For the active, married mother of a 19-month-old boy, it’s a sacrifice she’s more than willing to make. Weber would rather make time for the things she enjoys—an ambitious agenda that isn’t for the faint of heart.
In addition to her regular duties at Platte Valley High School, the new mom presides over an active chapter of 110 kids and, along with her husband, is a youth pastor at her church—a position that requires attendance at services on Sundays and Tuesdays, and teaching a class on Wednesday nights. Weber’s husband, also a teacher, is the head wrestling coach at the high school and rides bulls in a pro rodeo circuit.
At least Weber knows when she’s coming and going, even if onlookers might not. “I’m a huge calendar person,” she says. “I know what I’m doing even until next May.”
In addition to knowing where she’s headed at all times, Weber knows who’ll be along for the ride: her family. “Go together,” she says. “That’s our motto.” And if they can’t do it together, Weber says it’s probably something not worth doing.
She says it helps that her husband shares in her interests and he in hers, and that the couple splits the domestic workload, 50-50.
“We just kind of make it happen, and we’ve gotten very good at multi-tasking,” Weber says. “I’m lucky that my husband is willing to do anything and everything: breakfast, diapers, bathing—whatever it takes. And I’m the same way.
“This is our lives. This is what we love to do. If it wasn’t, we wouldn’t be able to do it.”
Trisha Hunter, a teacher from Sioux County in Harrison, Neb., has an equally hectic life. She’s married with three children—ages 2, 4 and 6—and, in addition to teaching, helps her husband tend to 400 head of cattle on a family ranch established in 1885. And, to get to school from her home in South Dakota, Hunter must drive at hour on dirt roads with her kids in tow. That means the gang needs to be up, dressed, fed and out the door by 6:30 a.m.
She said she used to be like Weber and admires anyone who can keep that schedule. But for Hunter and her family to be happy, she says they need to set aside time for themselves to recharge and refocus.
“I’ve been doing this for nine years now, and I’ve seen a lot of people in this profession burn out,” she says. “It’s a lot to put on your plate. When I first started, I wanted to set the world on fire, but I eventually realized there are only so many hours in a day. So, you do the best that you can do, and that’s all anyone can ask of you.”
It’s crucial, she says, to take advantage of peer support in the agricultural education community. Don’t be afraid to take advantage of that help, she advises.

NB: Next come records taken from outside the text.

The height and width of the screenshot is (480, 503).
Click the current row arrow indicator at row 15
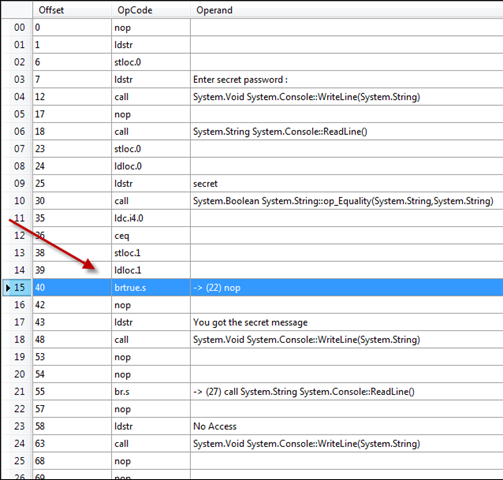coord(8,287)
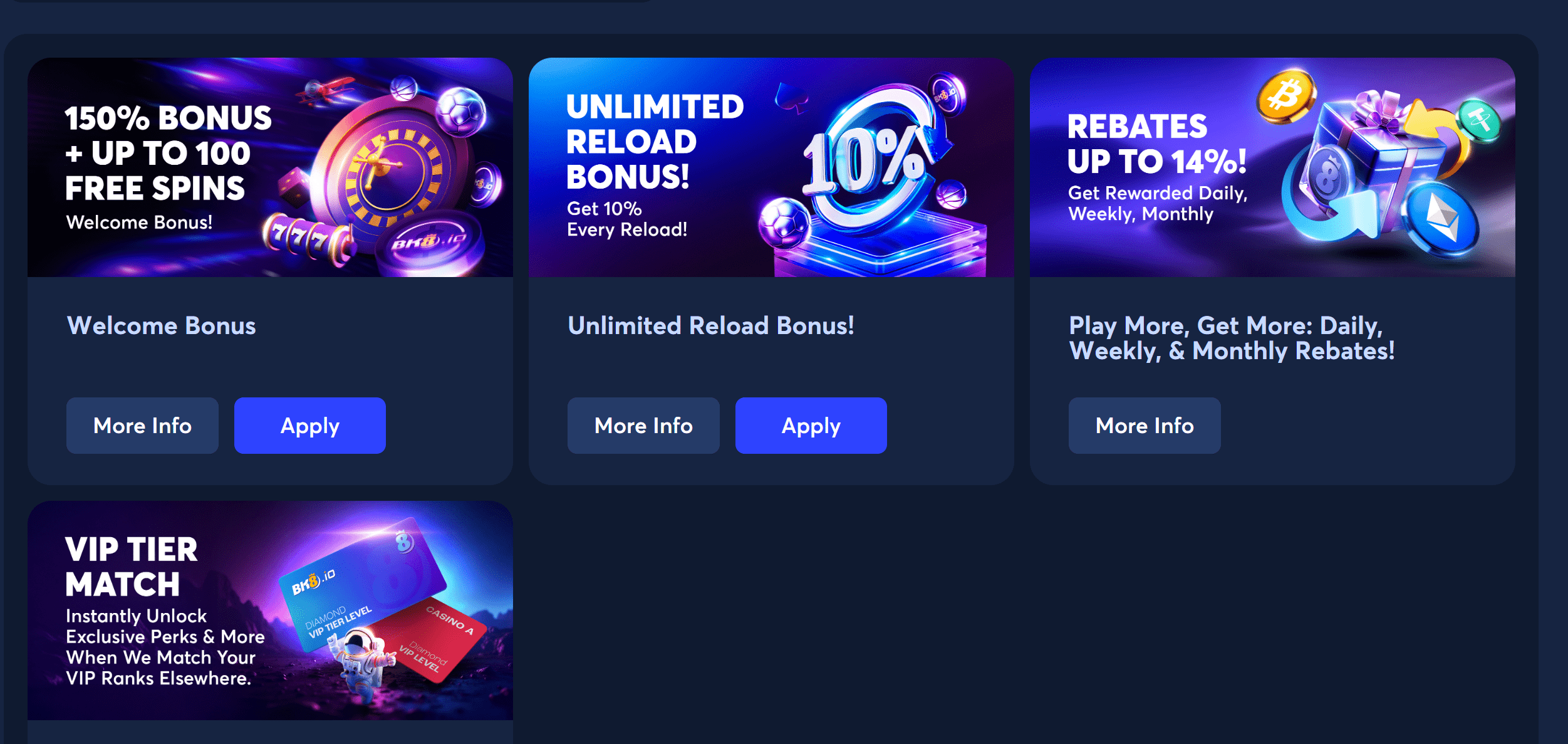Click the Welcome Bonus title
Image resolution: width=1568 pixels, height=744 pixels.
coord(161,325)
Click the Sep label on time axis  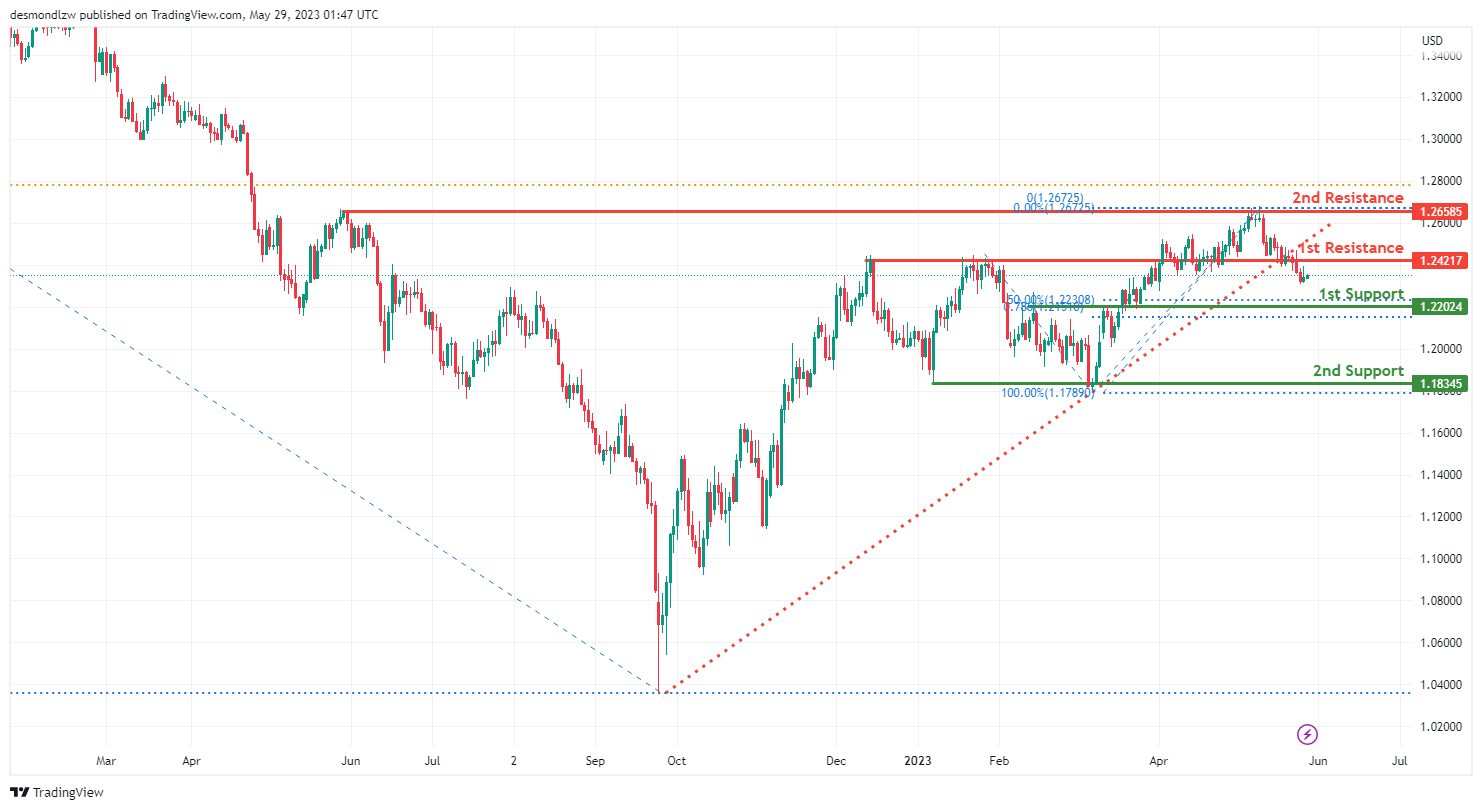pos(594,761)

Hunter says it helps to have a supportive husband and teach in a small community where everyone is pulled by similar demands.
“We have a small school—22 kids—and I think all but two are in our chapter,” she says. “The nice thing is that people around here understand that we are too small to be good at everything. So, we pick a few things out and do them really well instead of trying to take on everything and end up doing a crappy job.”
Hunter says a lot of her free time is occupied by working on the ranch. And though she finds fulfillment and solace in performing many of those duties, it got to a point where it felt like she and her family were working all of the time. So this summer the family built an arena where they could ride their horses and spend time together (everyone, including the toddler, has a horse) roping on the weekends.
“It’s important, I think, to take a break,” she says. “It seemed like we were working all of the time. We still work a lot, but now we’re finding ways to enjoy ourselves a little more.”
Even if it’s just an hour or so of quiet time.
“Most of the day, my husband doesn’t see anything but cows, and I don’t see anything but kids,” says Hunter. “So, after our kids go to bed, it’s nice to sit down and have an adult conversation.”